Photo:Κυπρος Και Ελλαδα Μια Σελιδα Ενα Δεσιμο Μια Αγαπη

The Monastery of Kykkos has a very remarkable museum with ecclesiastical utensils, vestments, icons, religious works and a great library with many manuscripts.
Photo: Ι. Μ. Κύκκου

In the Monastery there is the well-known icon of Panagia Eleousa (of Kykkos), which presents the Virgin Mary on the right side. The legend of the icon of Panagia Kykkos is dramatic. The image is reputed and respected throughout the Orthodox World. It is one of the four icons of the Virgin Mary attributed to the Apostle Luke. The legends surrounding these 4 images are many. The paintings on which they are hagiographed were given to the Apostle Luke, for this purpose by Archangel Gabriel. The other three icons are found today, one in Athens, the other in the Monastery of Panagia Soumela in northern Greece and the other in the Great Cave Monastery in the Peloponnese. All four images went through enormous adventures before eventually settling down in their present locations. The Panagia of Kykkos, painted by Apostle Luke just seven years after the Crucifixion and Resurrection of Jesus Christ, was transferred by the Apostle himself to Egypt after the Death of the Virgin Mary. The image remained there until the Christians, of whom they were guarded, were captured by the pirates. To save her from desecration, they threw her into the sea. Two Byzantine boats appeared, and after they chased away the pirates, they rescued the image. Then they took the picture to Constantinople and presented it to the emperor Alexios Komninos (1081-1118).

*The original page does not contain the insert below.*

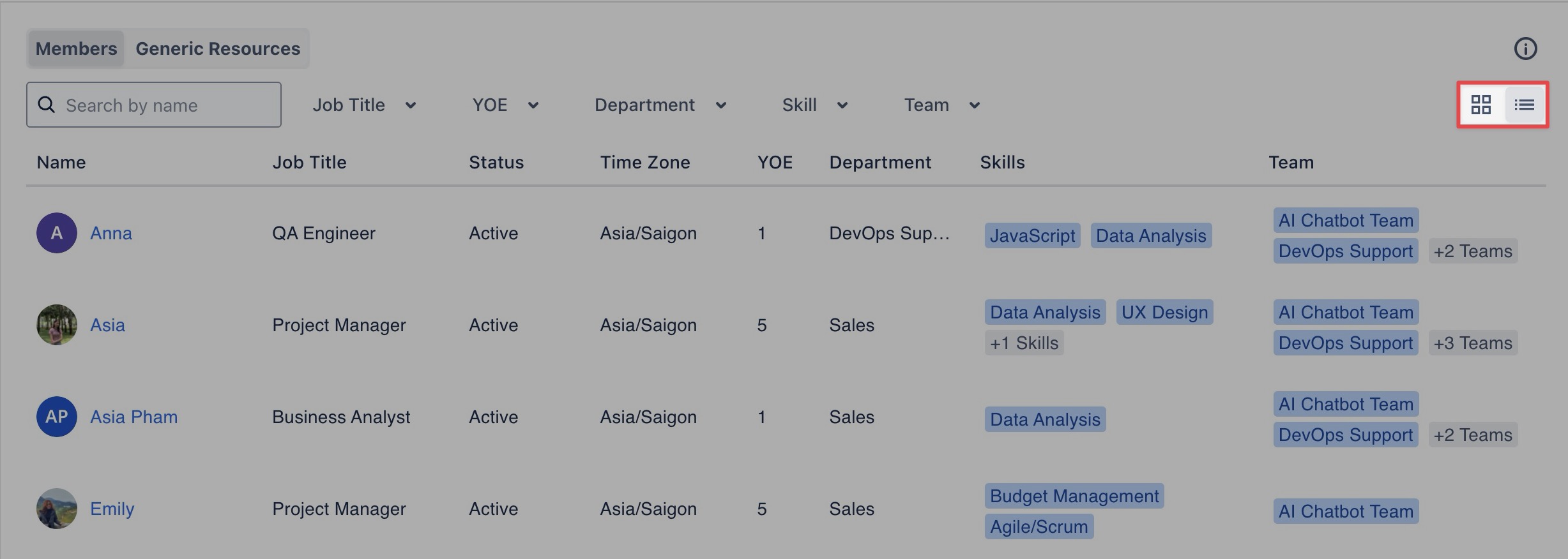The image size is (1568, 559).
Task: Open the YOE filter dropdown
Action: click(x=505, y=105)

Emperor Alexios sent Duke Manuel Voutomytis, in Cyprus as governor. One day, when he was hunted by the mountains, he lost his friends and stayed alone. Where he sought to find his comrades, he suddenly found a cave in which an ascetic lived, the monk Isaiah. The governor asked the monk if he had seen his friends go from there. Isaiah did not give any answer, he got very angry and as a result he beat the old man and left. Within days, the duke was "hit" by an incurable disease, a kind of paralysis, called salialgia. Then followed a series of dreams. First, Governor Voutomytis, saw God in a dream of telling him that he would be cured if he begged the ascetic monk to forgive him, and when Boutomoustis complied with these counseling, he was cured. Meanwhile, the monk Isaiah himself dreamt that the Virgin Mary appeared to him and told him that he and Voutomytis must go to Constantinople and bring her image to Cyprus. When they arrived in Constantinople, they found that the Emperor was reluctant to give the icon to them. The emperor's daughter suddenly suffered the same illness as the governor had before. With a heavy form of saliva. In return for its immediate treatment, the emperor gave them not only the image but also the money to build a church to put it in. So the icon of the Virgin Mary came to Cyprus and all the trees were kneeling down to welcome her. The church was built by the monk Isaiah with the money of the emperor for this monastery, and is still called today as the "Royal and Stavropygian Monastery".
Photo: e-theotokario.blogspot.com.cy

The Monastery of Panagia of Kykkos bears the name "basilica" because it was built with the financial help of Byzantium Emperor Alexios I of the Great Komnenos (1081-1118). The Monastery of Kykkos is also called "cruciform", because at its foundations was placed a Cross, which gives it the right to self-rule, within the framework of course, of the entire Church of Cyprus.

The monastery celebrates twice a year, at the Assumption of the Virgin Mary on August 15 and at the Birth of the Virgin Mary on September 8.